= Shalimar Garden, Ghaziabad =

Shalimar Garden is a residential and commercial locality in the North Western part of the city of Ghaziabad, Uttar Pradesh. It comprises three wards of the Ghaziabad Municipal Corporation and accordingly has three major divisions, viz. Shalimar Garden (Main), Shalimar Garden Extension-I and Shalimar Garden Extension-II. Almost all the construction in the area is that of Low Rise builder apartments, with shops on the lower floors and apartments on the higher floors.

== Location ==
It lies on the north of G.T. Road, and is bound by Dilshad Garden (Delhi) on the west and Rajendra Nagar, Sahibabad on the east. The Loni Road forms its northern boundary. The nearest metro station of the Delhi Metro network is Raj Bagh, which is at a distance of 1.5 km. The nearest bus depot is Seemapuri Depot, which is at a distance of around 2 km. The nearest railway station is Sahibabad, which is around 4 km away. The nearest international airport is the Indira Gandhi International Airport, located approximately 30 km away, while the nearest domestic airport is Hindon Airport, located approximately 2.1 km away. The Ghaziabad, Anand Vihar, New Delhi and Old Delhi railway stations are at distances of around 12 km, 7 km, 15 km and 14 km respectively.

== History ==
From the historical cultural, theological and archeological point of view the area is a prosperous one. This has been proved from the research work and excavations done in Trans-Hindon. The excavation carried out at the mound of Kaseri situated on the bank of the Hindon River, 2 km north of Mohan Nagar shows that civilization was developed here in 2500 BC.[1]
During the reign of Sultan Muhammad bin Tughluq in 1313, this entire region had become a huge battlefield.[2] Sultan Nasiruddin who was famous for his simplicity and honesty spent his childhood in the Loni fort nearby. The attack of Taimur came on the Loni fort and the human massacre by him are well known references of history. The importance of Loni increased during the Mughal period as the Mughal emperors used to come here for hunting and pleasure trips. A Baage Ranap is a memorial of that period.

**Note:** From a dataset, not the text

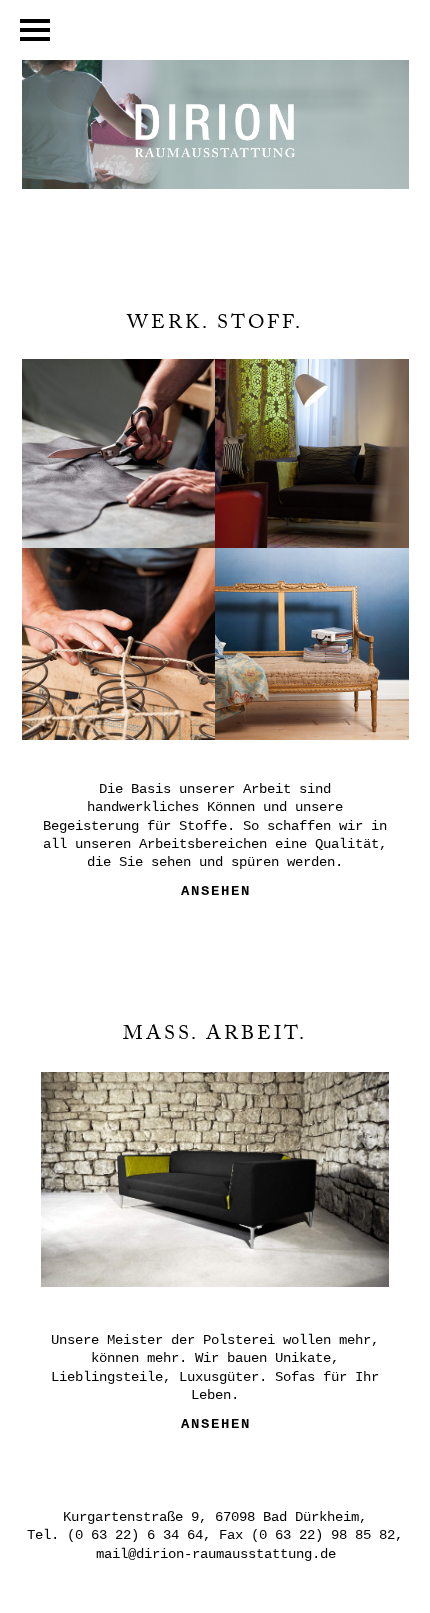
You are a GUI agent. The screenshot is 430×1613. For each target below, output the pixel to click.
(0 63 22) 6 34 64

This area also witnessed fierce battles during the Revolt of 1857, as the revolting Sepoys marched into Delhi through this place and the company forces tried to stop them. Being very close to Shahdara, which has been a very important centre for trade and commerce to the east of Yamuna, for the last 400 years, it can be presumed that Shalimar Garden and nearby areas have ever since been very prosperous.

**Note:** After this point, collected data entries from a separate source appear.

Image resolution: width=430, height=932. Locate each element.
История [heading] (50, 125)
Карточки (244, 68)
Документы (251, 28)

The modern locality of Shalimar Garden, although is very new relatively and started developing only in the late 1960s, when small labour settlements started springing up thanks to the new industrial set-ups in the Sahibabad Industrial area. By the early 70's, local real estate developers, keeping in mind the locational advantage of the area, started developing the area by deforesting the remaining jungles and acquiring the farmlands from the villagers of Pasonda and Bhopura. Streets were laid, and other civic amenities like sanitation, drainage, electricity etc. were taken care of and numerous plots of varying sizes were sold off. Until, the late nineties, almost all the plots had landed in the hands of small and big builder-promoters, who promptly constructed an apartment building on every plot, thus over-burdening the infrastructure greatly. This, until the close of the last decade, caused a lot of infrastructural problems right from frequent load shedding to water-scarcity, etc. but those were teething problems every new establishment faces, and now they are beginning to get sorted out as is also the case in other neighbouring localities.

All this while, the population of the area, swelled enormously and acquired a pleasant cosmopolitan feel. Most of the new settlers were from far-off places of North, South and East India. They were generally white or blue collar professionals working at the Industries nearby and many also in Central Delhi Offices. Most chose the locality because of its locational advantage, easy access from the central business district of Delhi, and affordability. Also, a large community of displaced Pandits from the Kashmir Valley settled up here under their rehabilitation plan, starting from the early nineties.